++++ Exercise inputs

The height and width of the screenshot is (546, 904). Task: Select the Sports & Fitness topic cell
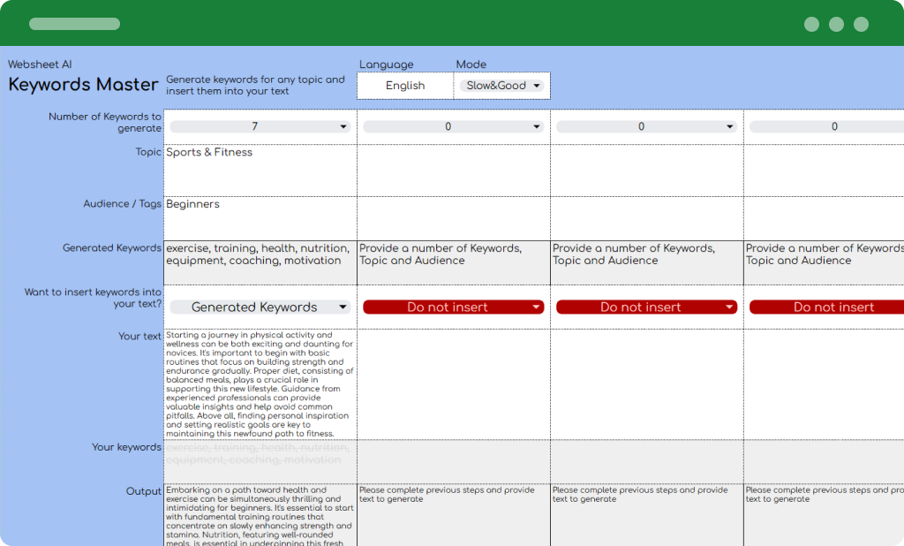tap(260, 171)
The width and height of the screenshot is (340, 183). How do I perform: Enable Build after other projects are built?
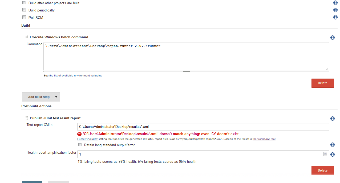click(x=24, y=3)
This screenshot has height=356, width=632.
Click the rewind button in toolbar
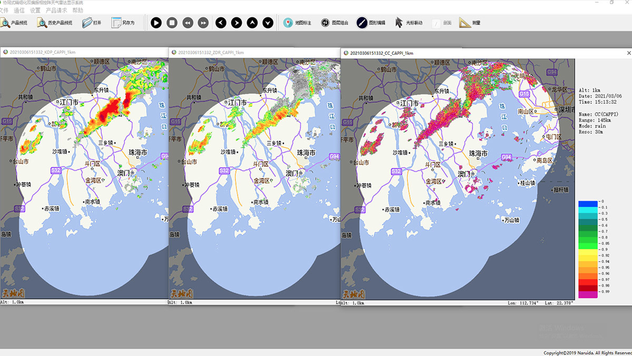(187, 23)
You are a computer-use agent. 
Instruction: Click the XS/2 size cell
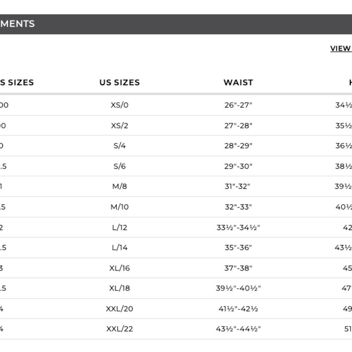pos(119,126)
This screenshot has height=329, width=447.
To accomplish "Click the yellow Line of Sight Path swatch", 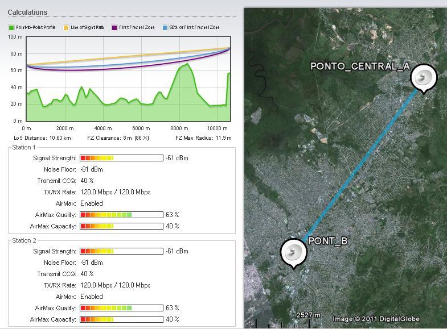I will pyautogui.click(x=66, y=27).
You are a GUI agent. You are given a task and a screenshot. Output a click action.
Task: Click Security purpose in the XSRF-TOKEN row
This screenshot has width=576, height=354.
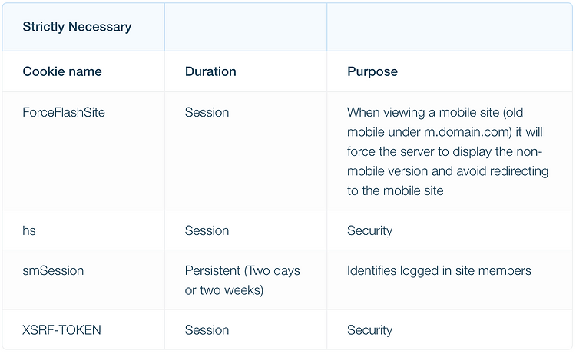(x=369, y=330)
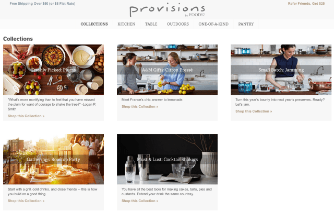Select the Table navigation item
Viewport: 334px width, 212px height.
coord(151,24)
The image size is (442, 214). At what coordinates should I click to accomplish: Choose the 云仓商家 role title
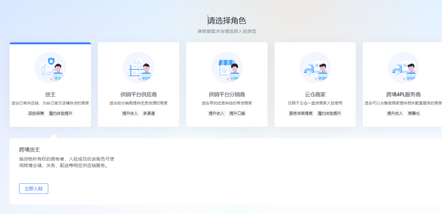pos(315,94)
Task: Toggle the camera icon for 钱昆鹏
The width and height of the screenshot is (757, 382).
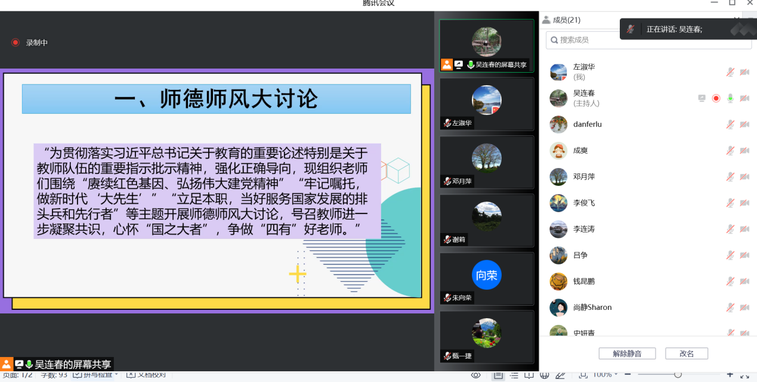Action: click(x=744, y=282)
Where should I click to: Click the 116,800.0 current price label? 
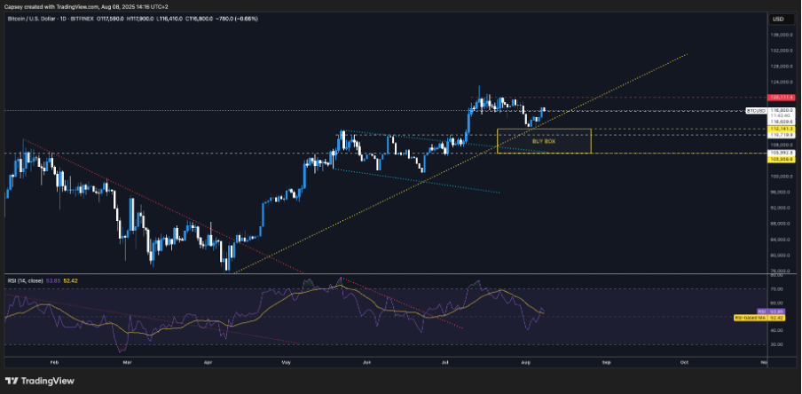pos(781,110)
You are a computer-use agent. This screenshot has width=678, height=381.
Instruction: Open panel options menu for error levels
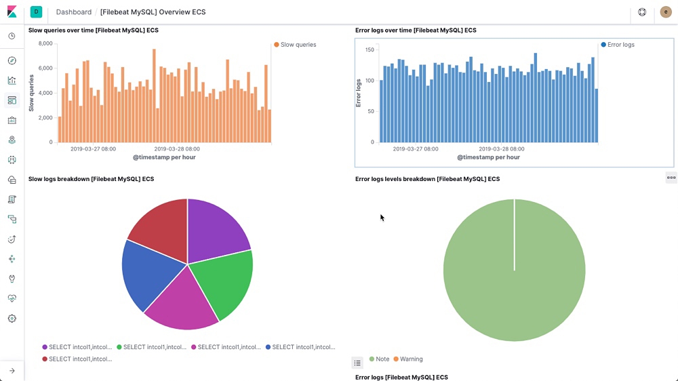pyautogui.click(x=671, y=178)
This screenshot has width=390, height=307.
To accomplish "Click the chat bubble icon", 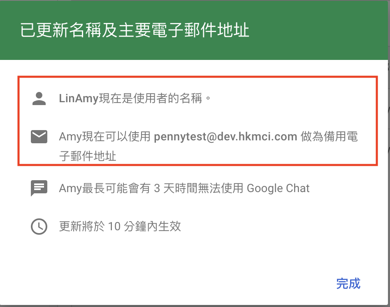I will tap(39, 188).
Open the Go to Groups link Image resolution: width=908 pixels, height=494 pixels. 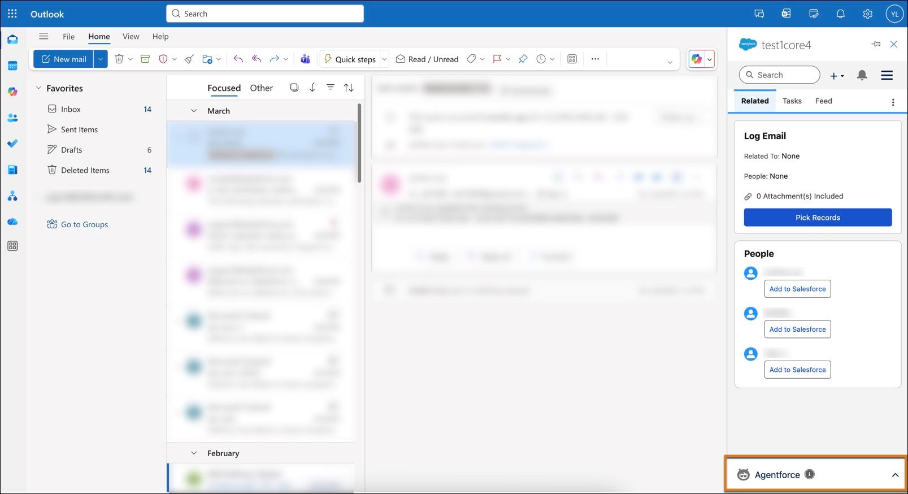(x=84, y=224)

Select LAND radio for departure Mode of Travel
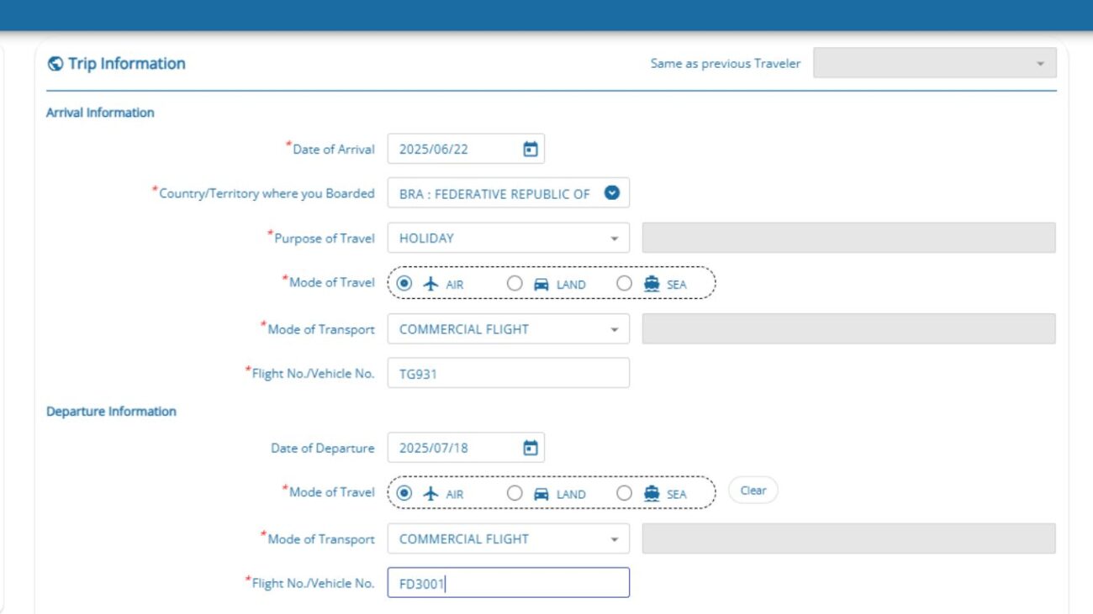pos(515,494)
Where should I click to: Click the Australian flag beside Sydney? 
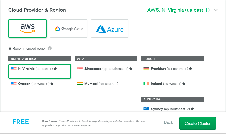(146, 109)
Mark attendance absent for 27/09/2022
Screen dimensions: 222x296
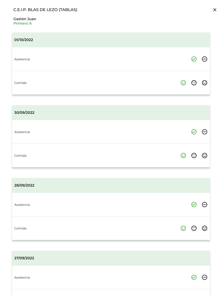coord(205,277)
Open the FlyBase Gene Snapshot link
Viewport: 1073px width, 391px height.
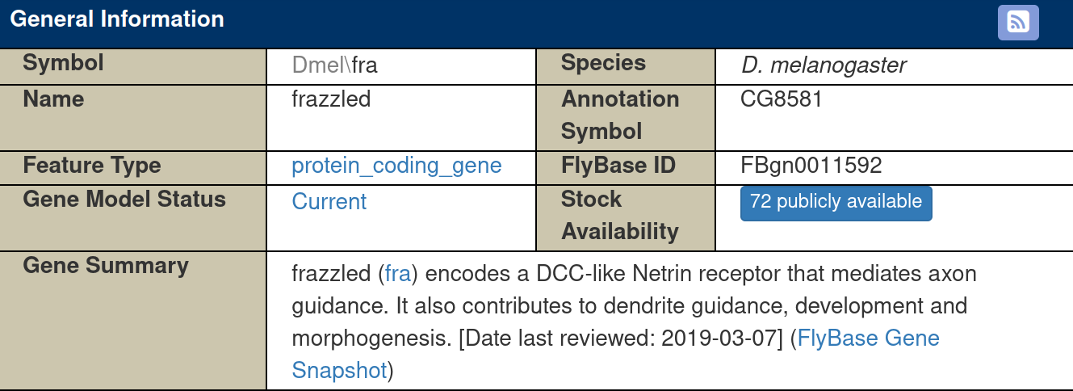click(615, 355)
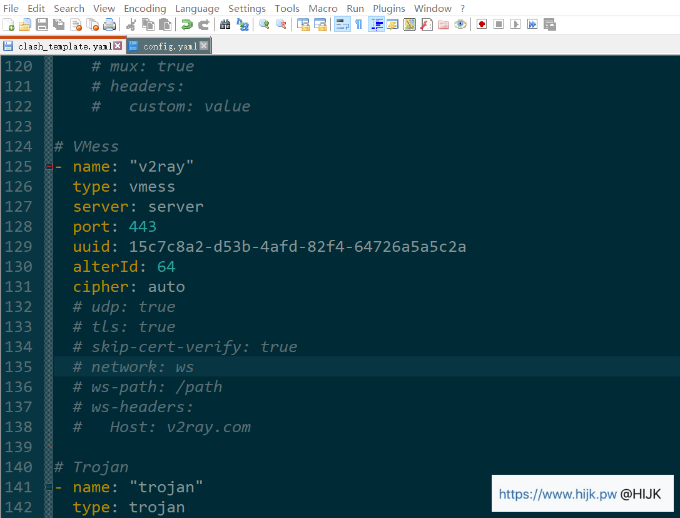The image size is (680, 518).
Task: Play back the recorded macro
Action: (x=515, y=24)
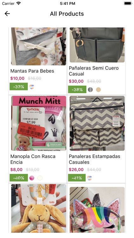Viewport: 134px width, 238px height.
Task: Click the Wi-Fi status icon
Action: coord(18,3)
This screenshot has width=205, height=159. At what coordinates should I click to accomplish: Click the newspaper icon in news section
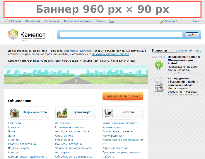tap(159, 86)
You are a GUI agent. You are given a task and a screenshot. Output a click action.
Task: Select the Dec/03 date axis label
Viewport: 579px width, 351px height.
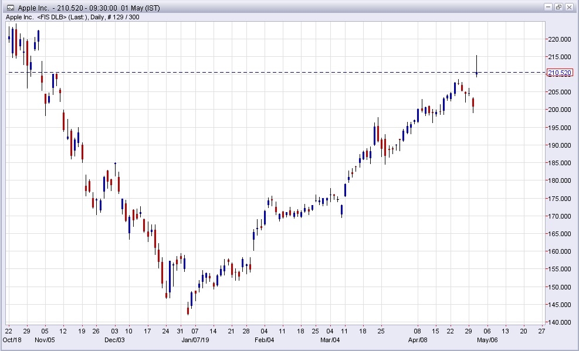(x=114, y=340)
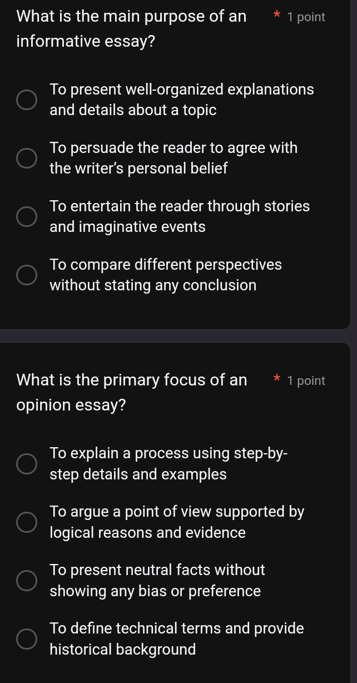
Task: Click answer text 'the writer's personal belief'
Action: pos(138,169)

++++++++

What needs to be done:
Please give only the number of lines in the listing that hold the word "computer".

Answer box:
2